> Large reads (>128kB) get directly streamed from the underlying S3 bucket, which is free.

Always uncached? S3 has pretty bad latency.

MontyCarloHall 2 days ago | parent | next [-]

The threshold at which the cache gets used is configurable, with 128kB the default. The assumption is that any read larger than the threshold will be a long sustained read, for which latency doesn't matter too much. My question is, do reads <128kB (or whatever the threshold is) from files >128kB get saved to the cache, or is it only used for files whose overall size is under the threshold? Frequent random access to large files is a textbook use case for a caching layer like this, but its cost will be substantial in this system.

▲

the8472 2 days ago | parent [-]

NVMe read latency is in the 10-100µs range for 128kB blocks. S3 is about 100ms. That's 3-4 OOMs. The threshold where the total read duration starts to dominate latency would be somewhere in the dozens to hundreds of megabytes, not kilobytes.

▲

2 days ago | parent | next [-]

[deleted]

▲

MontyCarloHall 2 days ago | parent | prev | next [-]
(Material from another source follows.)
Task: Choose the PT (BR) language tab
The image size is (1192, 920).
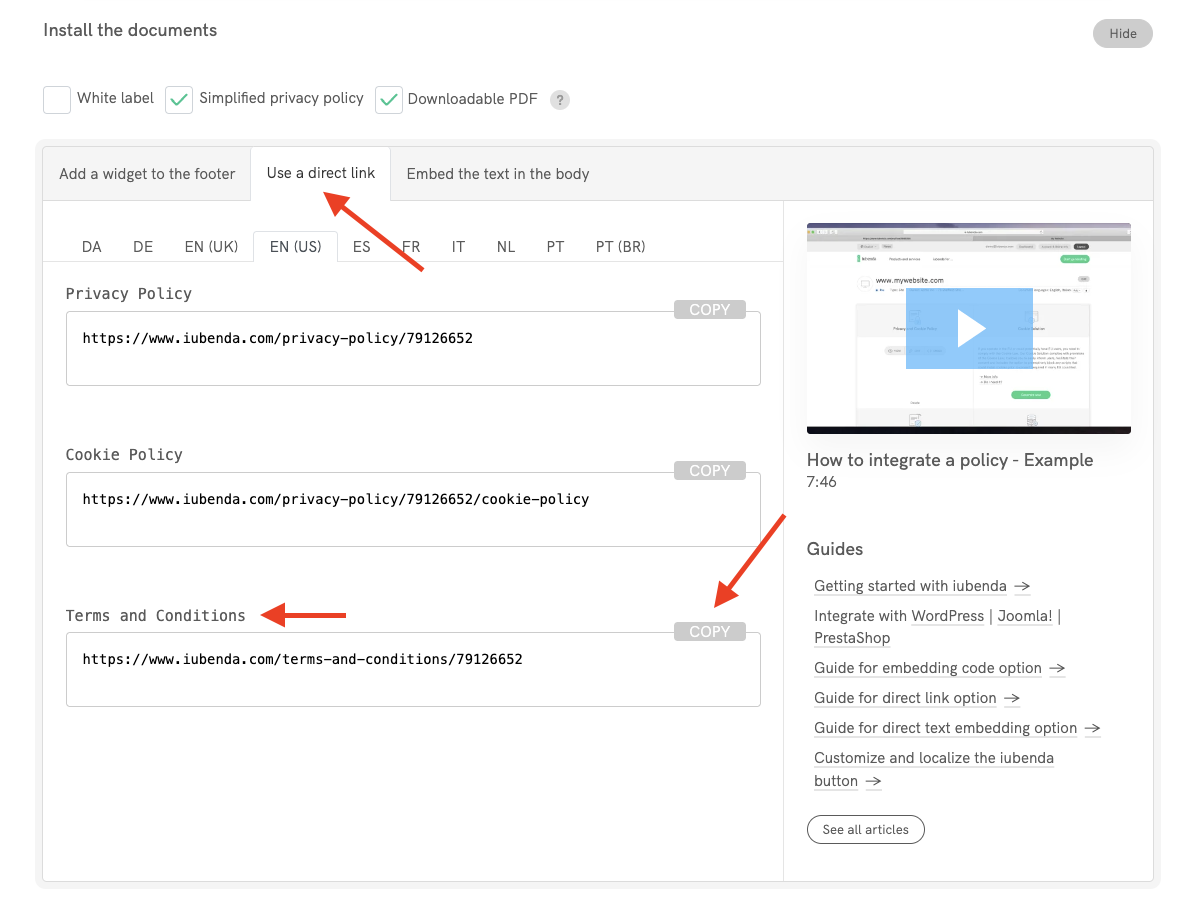Action: pyautogui.click(x=620, y=247)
I agree, it's an oddly low threshold. The latency differential of NFS vs. S3 is a couple OOMs, so a threshold of ~10MB seems more appropriate to me. Perhaps it's set intentionally low to avoid racking up immense EFS bills? Setting it higher would effectively mean getting billed $0.03/GB for a huge fraction of reads, which is untenable for most people's applications.

	▲	mgdev 2 days ago \| parent [-]
		Once upon a time S3 used to cache small objects in their keymap layer, which IIRC had a similar threshold. I assume whatever new caching layer they added is piggybacking that. This keeps the new caching layer simple and take advantage of the existing caching. If they went any bigger they'd likely need to rearchitect parts of the keymap or underlying storage layer to accommodate, or else face unpredictable TCO.

▲

antonvs 2 days ago | parent | prev [-]

< NVMe read latency is in the 10-100µs range for 128kB blocks. S3 is about 100ms. That's 3-4 OOMs.

Aren't you comparing local in-process latency to network latency? That's multiple OOM right there.

	▲	the8472 2 days ago \| parent [-]
		No, within the same DC network latency does not add that much. After all EFS also manages 600µs average latency. It's really just S3 that's slow. I assume some large fraction of S3 is spread over HDDs, not SSDs.

▲

huntaub 2 days ago | parent | prev [-]

I imagine (hope) that they are doing some kind of intelligent read-ahead in the frontend servers to optimize for sequential reads that would avoid this looking terrible for applications.